Receptor and ligand, hormone and hormone receptor, enzyme and substrate, neurotransmitter and synapse.
These pairs are alike in that they all function by the binding of two molecular mates.
These are examples of compounds acting as molecular locks and keys. This binding phenomena is based on a perfect spatial fitting between a drug, hormone, herb and a receptor.
These bindings have a high specificity with the slightest alteration in either the key or the lock destroying the relationship. The receptor-ligand or hormone-hormone receptor complex is the signal that tells the cell to turn on and off specific functions.
The difference between receptors is based on a small region known as the binding domain. This binding area determines which hormones can bind to it and which ones can’t.
Hormones can’t bind with damaged receptors and results in disease. Nutritional diabetes otherwise known as adult onset or Type II diabetes, is caused by insulin receptors losing their ability to bind to insulin, resulting in glucose being converted into fat.
Receptor binding domains are coded for by a section of DNA or gene. Different genes code for different receptors.
Receptor binding domains have been cloned, and the DNA sequences that code for them, known. Synthesizing and collecting them creates a combinatorial receptor library. Ligands are then ‘tested’ to see what receptors bind it binds to.
Artificial combinatorial receptors libraries are used to test a vast array of ligands. These libraries and their artificial receptors are used to discover new drugs and applications for old ones.
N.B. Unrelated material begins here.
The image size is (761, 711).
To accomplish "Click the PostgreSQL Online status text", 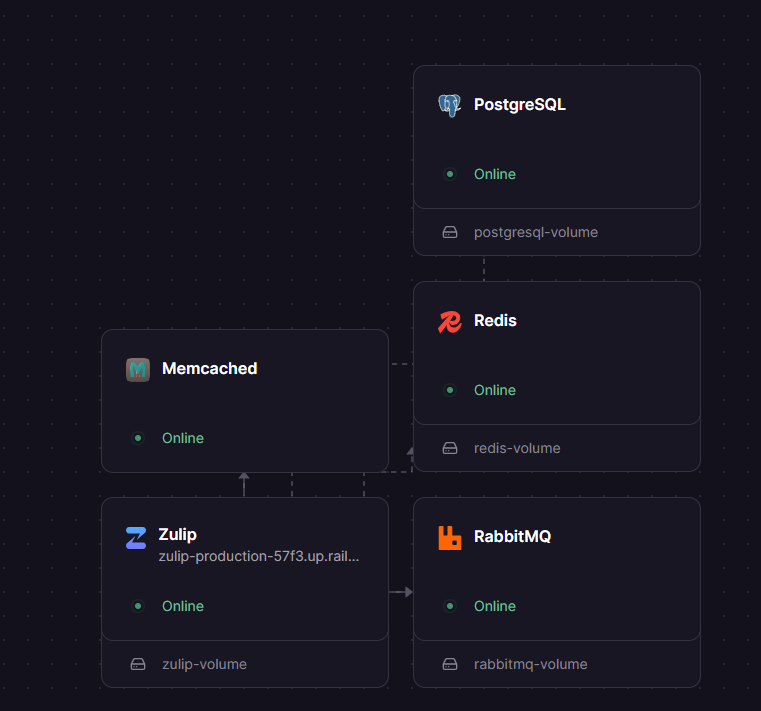I will point(495,174).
Artificial receptor libraries are powerful tools to identify ligands, and pathogenic organism. These libraries are used to counter bioterrorism and speed development of anti-cancer and anti-viral drugs.
Receptors are found embedded in cell and nuclear membranes, antibodies, in synapses and on molecules of cholesterol.
The number and diversity of receptors found in any given cell is a reflection of the type of activity carried out by the cell. The number of receptors is greatly exceeded by the number of potential ligands. These ligands include all of Nature’s libraries.
Many natural receptors that have been cloned do not bind with any of the usual ligands (hormones, drugs and neurotransmitters). These are called orphan receptors. Orphan receptors probably bind with a steroid-receptor complex.
Steroids exert their effect by passing through the outer membrane, binding with a carrier receptor and entering the nucleus.
In the nucleus, the steroid-complex can either interact directly with DNA to activate the involved genes or the steroid can rebind with a nuclear receptor, which interacts with DNA. If the binding with DNA increases transcription its called a promoter. If the absence of the hormone receptor complex represses translation, it’s called a repressor.
Transcription is the creation of a messenger RNA that serves as the blueprint for translating amino acids into the desired protein.
Promoters and repressors are based in the presence or absence of a ligand (the steroid) binding with a carrier and creating a new ligand (the complex). Promoters and repressors turn on and off the transcription of a gene. Mutators alter the genetic code by initiating a response to the assortment of chemicals, free radicals and uv light the cells’s nucleus is exposed to.